Helper functions to create tensor and display information

In [61]:
def create_tensor(l):
  return np.array(l)

def display_tensor(t, name):
  print(f'{name} shape: {t.shape}\n')
  print(f'{t}\n')

We will create some tensors and display the shapes.

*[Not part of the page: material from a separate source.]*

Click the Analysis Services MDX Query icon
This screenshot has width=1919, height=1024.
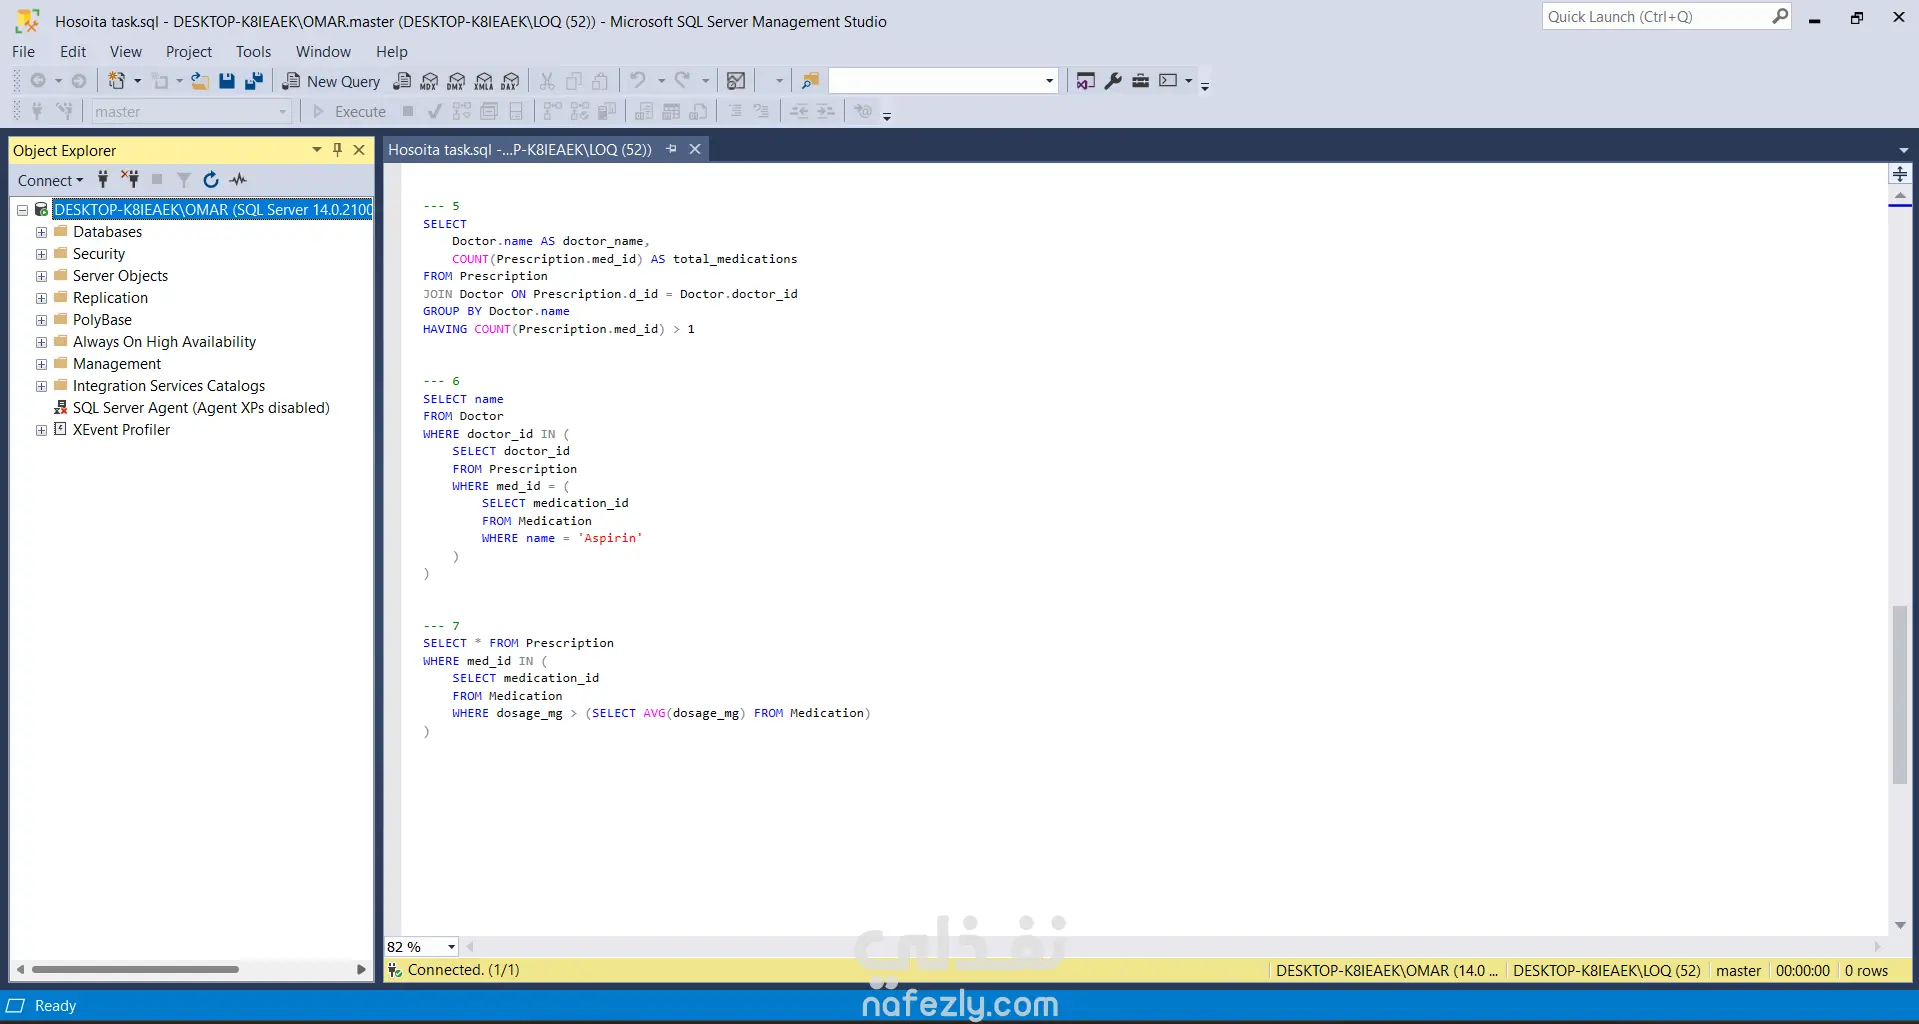[x=429, y=81]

The query, key, and value arrays must all have the same embedding dimensions (number of columns), and the mask array must have the same shape as `np.dot(query, key.T)`.

In [98]:
np.random.seed(128)
q = create_tensor([[1, 0, 0], [0, 1, 0]])
display_tensor(q, 'query')
k = create_tensor([[1, 2, 3], [4, 5, 6]])
display_tensor(k, 'key')
v = create_tensor([[0, 1, 0], [1, 0, 1]])
display_tensor(v, 'value')
m = create_tensor([[0., -1e9],
                   [0., 0.]]
                  )
display_tensor(m, 'mask')

query shape: (2, 3)

[[1 0 0]
 [0 1 0]]

key shape: (2, 3)

[[1 2 3]
 [4 5 6]]

value shape: (2, 3)

[[0 1 0]
 [1 0 1]]

mask shape: (2, 2)

[[ 0.e+00 -1.e+09]
 [ 0.e+00  0.e+00]]



**Compute dot product attention**

$$\text{softmax}\Bigg(\frac{QK^{\intercal}}{\sqrt{d}} + M\Bigg)V$$

In [99]:
def DotProductAttention(query, key, value, mask, scale = True):
  """
  Dot product self-attention.
    Parameters:
        query (numpy.ndarray): array of query representations with shape (L_q by d)
        key (numpy.ndarray): array of key representations with shape (L_k by d)
        value (numpy.ndarray): array of value representations with shape (L_k by d) where L_v = L_k
        mask (numpy.ndarray): attention-mask, gates attention with shape (L_q by L_k)
        scale (bool): whether to scale the dot product of the query and transposed key

    Returns:
        numpy.ndarray: Self-attention array for q, k, v arrays. (L_q by d)
  """
  assert query.shape[-1] == key.shape[-1] == value.shape[-1], "Embedding dimensions of q, k, v aren't all the same"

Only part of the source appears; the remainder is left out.